The problem
Going line by line through the records below, write out everything starting with the line containing "The image size" and going on through the line containing "This screenshot has height=922, width=1056.", exactly and inclusively. Pictures do not go in.

Data supplied

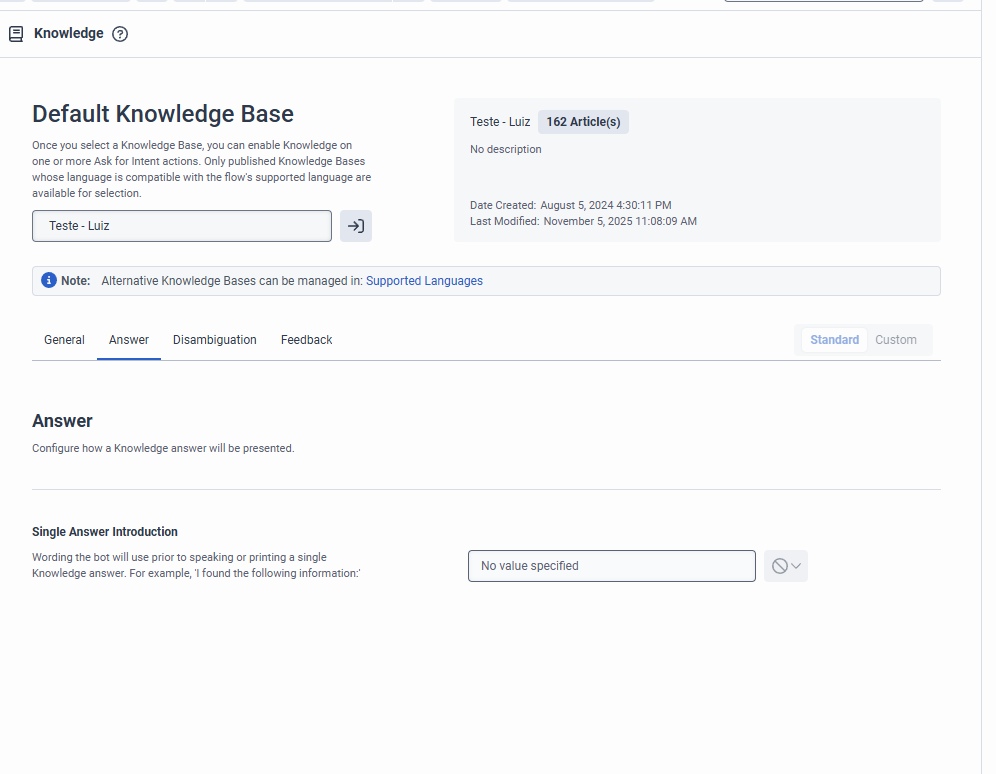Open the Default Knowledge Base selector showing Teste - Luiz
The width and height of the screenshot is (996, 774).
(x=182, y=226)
==
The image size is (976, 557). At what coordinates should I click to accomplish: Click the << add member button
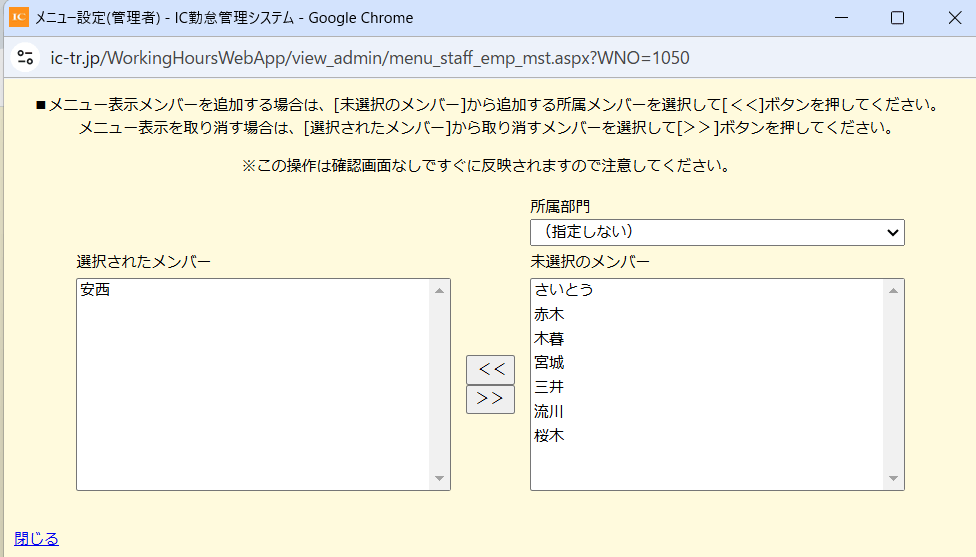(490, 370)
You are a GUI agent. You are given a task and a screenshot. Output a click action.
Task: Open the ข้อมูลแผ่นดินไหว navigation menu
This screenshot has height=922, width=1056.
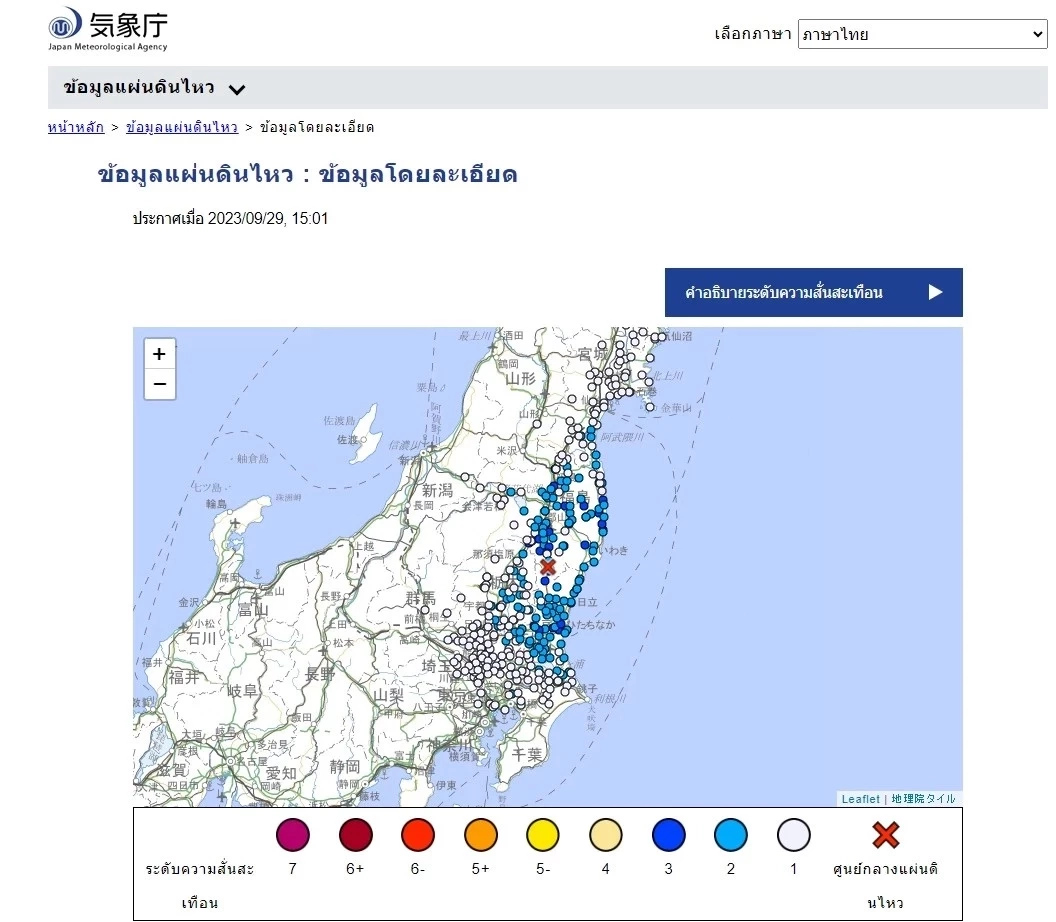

Reply to the task
The image size is (976, 557). At what coordinates should I click to accomplish: Click the << add member button
(490, 370)
You are a GUI agent. You are given a task and a screenshot. Output a click action.
Task: Open the ข้อมูลแผ่นดินไหว navigation menu
This screenshot has height=922, width=1056.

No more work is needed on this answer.